British Trade Minister Greg Hands, who was due to sign an agreement on the mutual extension of the duty-free market, said that support for Ukraine would continue “as long as it takes.” The government says it has provided Kyiv with more than £10 billion in military, humanitarian and economic support to date.
The UK-Ukraine deal was due to expire at the end of March 2024 and covers the vast majority of goods, but the egg and poultry exemptions only last for two more years, rather than five. Ukrainian exports were supported throughout Europe, and the European Union also lifted tariffs.
Relations between the two countries expand opportunities for Ukrainian business in key sectors such as oils, grains and other agri-food products, which have risen sharply in price.

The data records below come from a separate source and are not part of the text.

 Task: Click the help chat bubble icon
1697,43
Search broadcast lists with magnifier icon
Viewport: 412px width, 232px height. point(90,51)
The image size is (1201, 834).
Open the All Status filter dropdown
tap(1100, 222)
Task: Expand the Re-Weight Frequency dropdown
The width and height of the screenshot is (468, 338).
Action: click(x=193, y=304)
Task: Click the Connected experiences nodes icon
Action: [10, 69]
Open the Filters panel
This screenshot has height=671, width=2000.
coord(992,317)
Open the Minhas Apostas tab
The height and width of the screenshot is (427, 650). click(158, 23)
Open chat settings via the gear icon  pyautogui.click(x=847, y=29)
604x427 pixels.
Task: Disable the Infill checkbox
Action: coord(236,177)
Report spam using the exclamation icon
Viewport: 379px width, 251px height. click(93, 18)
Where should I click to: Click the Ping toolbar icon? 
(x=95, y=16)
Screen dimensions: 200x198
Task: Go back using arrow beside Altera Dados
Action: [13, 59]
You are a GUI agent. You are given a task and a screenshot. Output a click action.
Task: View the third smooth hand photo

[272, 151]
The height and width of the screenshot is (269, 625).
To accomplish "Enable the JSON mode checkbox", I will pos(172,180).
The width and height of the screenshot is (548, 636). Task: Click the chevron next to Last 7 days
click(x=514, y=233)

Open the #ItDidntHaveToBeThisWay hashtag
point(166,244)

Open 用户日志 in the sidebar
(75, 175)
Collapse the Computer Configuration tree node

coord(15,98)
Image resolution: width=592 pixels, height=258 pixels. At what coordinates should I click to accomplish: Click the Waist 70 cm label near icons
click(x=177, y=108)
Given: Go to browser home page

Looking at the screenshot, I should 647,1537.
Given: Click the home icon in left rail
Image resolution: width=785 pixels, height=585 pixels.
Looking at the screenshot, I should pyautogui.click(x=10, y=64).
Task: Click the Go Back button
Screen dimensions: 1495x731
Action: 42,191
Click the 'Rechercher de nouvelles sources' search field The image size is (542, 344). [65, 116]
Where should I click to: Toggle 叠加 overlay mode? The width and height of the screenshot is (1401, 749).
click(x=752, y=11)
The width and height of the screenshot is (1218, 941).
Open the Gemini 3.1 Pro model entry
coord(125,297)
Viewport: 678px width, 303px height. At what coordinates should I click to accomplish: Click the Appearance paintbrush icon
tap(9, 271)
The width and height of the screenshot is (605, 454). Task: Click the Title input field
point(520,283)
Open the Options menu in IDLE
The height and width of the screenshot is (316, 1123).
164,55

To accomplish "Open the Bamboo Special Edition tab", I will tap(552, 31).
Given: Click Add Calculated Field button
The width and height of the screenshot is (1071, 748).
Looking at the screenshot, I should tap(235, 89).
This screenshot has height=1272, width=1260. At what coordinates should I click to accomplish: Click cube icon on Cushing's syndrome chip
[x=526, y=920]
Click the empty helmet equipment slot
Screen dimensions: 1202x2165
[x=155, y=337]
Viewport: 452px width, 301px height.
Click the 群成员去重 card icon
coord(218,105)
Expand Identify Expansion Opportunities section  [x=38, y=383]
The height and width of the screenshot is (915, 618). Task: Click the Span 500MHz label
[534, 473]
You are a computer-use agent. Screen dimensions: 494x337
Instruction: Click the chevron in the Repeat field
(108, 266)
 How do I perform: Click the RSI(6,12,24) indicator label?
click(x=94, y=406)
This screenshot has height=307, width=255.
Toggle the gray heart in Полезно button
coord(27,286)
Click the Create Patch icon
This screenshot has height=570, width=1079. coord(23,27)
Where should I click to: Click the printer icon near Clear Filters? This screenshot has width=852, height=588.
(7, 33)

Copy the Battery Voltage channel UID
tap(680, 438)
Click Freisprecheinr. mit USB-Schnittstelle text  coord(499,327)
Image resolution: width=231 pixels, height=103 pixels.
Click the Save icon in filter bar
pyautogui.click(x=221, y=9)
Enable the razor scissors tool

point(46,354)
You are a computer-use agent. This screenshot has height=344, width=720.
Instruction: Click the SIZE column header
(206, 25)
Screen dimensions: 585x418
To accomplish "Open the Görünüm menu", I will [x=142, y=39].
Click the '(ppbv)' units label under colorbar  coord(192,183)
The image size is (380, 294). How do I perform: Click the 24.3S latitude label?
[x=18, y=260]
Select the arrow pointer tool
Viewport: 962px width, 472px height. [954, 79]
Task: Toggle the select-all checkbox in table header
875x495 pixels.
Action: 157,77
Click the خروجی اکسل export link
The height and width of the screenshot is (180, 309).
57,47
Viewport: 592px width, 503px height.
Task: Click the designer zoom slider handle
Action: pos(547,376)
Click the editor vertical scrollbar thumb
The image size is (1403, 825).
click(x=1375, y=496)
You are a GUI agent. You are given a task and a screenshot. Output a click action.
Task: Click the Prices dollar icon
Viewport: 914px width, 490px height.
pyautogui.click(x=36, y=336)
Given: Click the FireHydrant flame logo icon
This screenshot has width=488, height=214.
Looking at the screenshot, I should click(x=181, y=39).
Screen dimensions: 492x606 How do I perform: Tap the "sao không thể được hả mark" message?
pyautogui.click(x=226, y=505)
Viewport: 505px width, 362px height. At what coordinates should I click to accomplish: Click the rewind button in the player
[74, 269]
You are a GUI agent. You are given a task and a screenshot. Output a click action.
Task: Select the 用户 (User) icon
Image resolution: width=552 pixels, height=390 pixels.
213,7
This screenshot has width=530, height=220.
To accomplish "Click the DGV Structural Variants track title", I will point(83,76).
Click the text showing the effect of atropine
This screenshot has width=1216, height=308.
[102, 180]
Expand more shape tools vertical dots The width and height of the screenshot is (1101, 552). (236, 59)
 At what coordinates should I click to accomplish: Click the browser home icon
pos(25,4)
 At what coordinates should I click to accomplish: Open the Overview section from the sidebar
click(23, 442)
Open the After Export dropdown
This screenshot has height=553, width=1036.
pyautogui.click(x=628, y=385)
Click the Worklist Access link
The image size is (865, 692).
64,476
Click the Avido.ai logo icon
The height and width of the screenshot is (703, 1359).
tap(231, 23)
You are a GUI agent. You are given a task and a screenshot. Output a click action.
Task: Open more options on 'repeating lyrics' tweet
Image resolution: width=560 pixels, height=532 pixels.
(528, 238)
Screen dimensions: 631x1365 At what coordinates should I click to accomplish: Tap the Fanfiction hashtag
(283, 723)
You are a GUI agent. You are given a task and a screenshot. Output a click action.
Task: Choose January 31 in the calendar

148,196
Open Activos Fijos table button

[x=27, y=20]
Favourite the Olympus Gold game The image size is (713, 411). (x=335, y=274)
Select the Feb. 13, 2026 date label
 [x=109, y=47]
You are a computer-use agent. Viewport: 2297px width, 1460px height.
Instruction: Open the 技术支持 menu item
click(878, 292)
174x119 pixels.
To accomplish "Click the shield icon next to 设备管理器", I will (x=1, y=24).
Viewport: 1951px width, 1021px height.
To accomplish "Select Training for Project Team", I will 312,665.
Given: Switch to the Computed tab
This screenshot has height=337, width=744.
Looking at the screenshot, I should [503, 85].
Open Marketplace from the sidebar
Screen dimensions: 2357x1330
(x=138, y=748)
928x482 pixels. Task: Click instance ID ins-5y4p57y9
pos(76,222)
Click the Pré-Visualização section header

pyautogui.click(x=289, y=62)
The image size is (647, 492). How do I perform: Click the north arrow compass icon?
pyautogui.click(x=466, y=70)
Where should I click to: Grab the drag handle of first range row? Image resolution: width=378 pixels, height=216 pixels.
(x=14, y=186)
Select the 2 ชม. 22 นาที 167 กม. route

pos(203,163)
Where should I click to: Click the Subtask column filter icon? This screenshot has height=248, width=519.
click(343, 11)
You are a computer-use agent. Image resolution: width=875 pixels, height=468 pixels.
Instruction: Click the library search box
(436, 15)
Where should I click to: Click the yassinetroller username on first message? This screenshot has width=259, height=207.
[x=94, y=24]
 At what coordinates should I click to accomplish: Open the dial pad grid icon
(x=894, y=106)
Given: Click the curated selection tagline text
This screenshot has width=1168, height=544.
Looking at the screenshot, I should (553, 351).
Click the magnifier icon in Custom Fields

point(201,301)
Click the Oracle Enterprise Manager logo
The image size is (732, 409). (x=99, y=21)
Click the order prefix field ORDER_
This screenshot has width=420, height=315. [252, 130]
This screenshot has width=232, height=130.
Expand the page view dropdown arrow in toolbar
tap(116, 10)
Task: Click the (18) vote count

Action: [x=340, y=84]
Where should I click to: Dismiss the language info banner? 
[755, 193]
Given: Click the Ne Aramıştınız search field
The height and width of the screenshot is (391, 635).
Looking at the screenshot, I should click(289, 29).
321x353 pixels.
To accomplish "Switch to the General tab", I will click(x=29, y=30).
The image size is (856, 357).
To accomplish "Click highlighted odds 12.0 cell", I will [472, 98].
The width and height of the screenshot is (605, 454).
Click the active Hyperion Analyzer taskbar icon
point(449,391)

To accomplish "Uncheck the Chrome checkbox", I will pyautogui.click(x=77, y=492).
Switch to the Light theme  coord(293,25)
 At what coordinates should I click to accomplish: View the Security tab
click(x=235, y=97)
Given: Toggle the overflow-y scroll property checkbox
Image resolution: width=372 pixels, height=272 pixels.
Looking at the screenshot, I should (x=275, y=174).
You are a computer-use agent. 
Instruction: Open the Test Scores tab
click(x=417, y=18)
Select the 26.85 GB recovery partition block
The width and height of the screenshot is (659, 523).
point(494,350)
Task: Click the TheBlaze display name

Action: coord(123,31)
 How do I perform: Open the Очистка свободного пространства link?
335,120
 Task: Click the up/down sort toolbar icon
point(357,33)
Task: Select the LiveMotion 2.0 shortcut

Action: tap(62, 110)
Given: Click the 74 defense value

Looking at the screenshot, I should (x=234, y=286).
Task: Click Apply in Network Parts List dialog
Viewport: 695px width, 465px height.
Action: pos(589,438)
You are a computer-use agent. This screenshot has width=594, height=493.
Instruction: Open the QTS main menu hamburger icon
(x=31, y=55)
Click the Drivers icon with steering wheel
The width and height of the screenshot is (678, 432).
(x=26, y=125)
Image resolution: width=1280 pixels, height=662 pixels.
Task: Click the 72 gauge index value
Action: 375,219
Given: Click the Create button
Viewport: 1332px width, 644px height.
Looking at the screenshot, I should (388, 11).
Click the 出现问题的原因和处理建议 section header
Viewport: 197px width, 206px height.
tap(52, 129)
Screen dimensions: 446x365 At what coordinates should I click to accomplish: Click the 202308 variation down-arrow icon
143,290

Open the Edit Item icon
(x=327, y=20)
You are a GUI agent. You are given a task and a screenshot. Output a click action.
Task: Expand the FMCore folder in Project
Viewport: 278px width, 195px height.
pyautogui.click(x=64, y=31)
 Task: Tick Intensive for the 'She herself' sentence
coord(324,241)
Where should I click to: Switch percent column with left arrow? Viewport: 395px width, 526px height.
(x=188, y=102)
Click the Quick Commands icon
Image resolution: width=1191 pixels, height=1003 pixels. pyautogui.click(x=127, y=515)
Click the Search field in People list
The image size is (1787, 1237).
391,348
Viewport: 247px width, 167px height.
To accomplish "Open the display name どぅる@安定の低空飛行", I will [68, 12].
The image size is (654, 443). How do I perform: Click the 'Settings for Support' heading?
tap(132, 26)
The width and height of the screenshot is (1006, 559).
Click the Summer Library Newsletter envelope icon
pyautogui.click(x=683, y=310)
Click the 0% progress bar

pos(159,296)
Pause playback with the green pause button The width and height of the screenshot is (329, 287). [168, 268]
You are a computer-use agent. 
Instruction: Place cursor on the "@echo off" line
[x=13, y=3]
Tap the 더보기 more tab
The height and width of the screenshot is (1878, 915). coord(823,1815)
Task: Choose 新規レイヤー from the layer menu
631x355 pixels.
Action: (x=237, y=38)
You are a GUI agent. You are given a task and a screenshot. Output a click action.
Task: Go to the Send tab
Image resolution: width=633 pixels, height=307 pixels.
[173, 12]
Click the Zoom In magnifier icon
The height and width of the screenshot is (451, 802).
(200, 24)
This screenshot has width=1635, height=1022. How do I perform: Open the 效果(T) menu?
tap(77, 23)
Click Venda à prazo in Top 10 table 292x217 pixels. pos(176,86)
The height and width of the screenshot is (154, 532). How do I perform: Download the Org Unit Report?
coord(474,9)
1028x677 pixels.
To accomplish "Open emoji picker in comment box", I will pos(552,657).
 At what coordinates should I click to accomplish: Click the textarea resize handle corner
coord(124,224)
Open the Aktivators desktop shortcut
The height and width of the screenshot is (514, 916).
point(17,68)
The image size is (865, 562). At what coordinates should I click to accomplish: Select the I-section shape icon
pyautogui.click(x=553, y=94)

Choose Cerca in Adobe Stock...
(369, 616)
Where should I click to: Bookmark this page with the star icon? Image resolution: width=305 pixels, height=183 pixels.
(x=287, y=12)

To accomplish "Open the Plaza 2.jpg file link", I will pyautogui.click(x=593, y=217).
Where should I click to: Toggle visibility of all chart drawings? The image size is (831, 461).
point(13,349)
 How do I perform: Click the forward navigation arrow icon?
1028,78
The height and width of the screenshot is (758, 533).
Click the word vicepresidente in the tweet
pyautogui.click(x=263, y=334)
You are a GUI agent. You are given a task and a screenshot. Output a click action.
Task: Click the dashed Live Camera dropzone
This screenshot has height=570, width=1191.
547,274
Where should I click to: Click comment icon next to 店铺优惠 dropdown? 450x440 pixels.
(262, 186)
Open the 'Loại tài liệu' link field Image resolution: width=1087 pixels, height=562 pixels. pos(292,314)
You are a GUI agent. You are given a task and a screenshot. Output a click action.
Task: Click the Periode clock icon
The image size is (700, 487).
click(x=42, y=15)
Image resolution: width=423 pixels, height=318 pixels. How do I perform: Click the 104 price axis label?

British firms are also benefiting from the removal of tariffs on exports to Ukraine, the Department for Business and Trade has confirmed.
Britain has supported Ukraine's war effort by providing weapons and aid, as well as favorable trade terms that include a digital trade agreement aimed at boosting e-commerce between the two countries.
“This agreement provides much-needed long-term economic support to Ukraine, its businesses and people,” said Greg Hands.
However, the imports were not greeted with enthusiasm by British farmers. This issue has become part of the recent protest movement in many EU countries, which has led to clashes and riots. They argue that high costs and stricter regulations have led to lower revenues.
In the UK, farmers say the shift from post-Brexit support payments to environmental bonuses has damaged not only profitability but also food security.
The National Farmers' Union's concerns about the deal with Ukraine relate to large volumes of imports from chicken eggs to meat.
“Since the UK temporarily suspended tariffs in May 2022, imports of Ukrainian poultry meat into the UK, direct and through the EU, increased by 90 percent in the first 11 months of 2023 compared to the same period in 2022,” it states. union.
Import levels were said to exceed quotas available under the UK-Ukraine free trade agreement.
Outgoing National Farmers Union president Minette Butters told Sky News she wanted the agreement to be effectively monitored.
“British farmers continue to show solidarity with our fellow farmers in Ukraine. We want to support them, and facilitating trade in the UK market is a practical way for our government to do this. At the same time, the UK government must also consider how to avoid detrimental impacts on domestic production,” Butters told the publication.
She added: “International trade is a dynamic environment influenced by many factors, not least the tariff regime in other markets such as the EU. We therefore urge the government to continue to closely monitor the implications of this decision and, should it become necessary, to make use of existing bilateral guarantees.”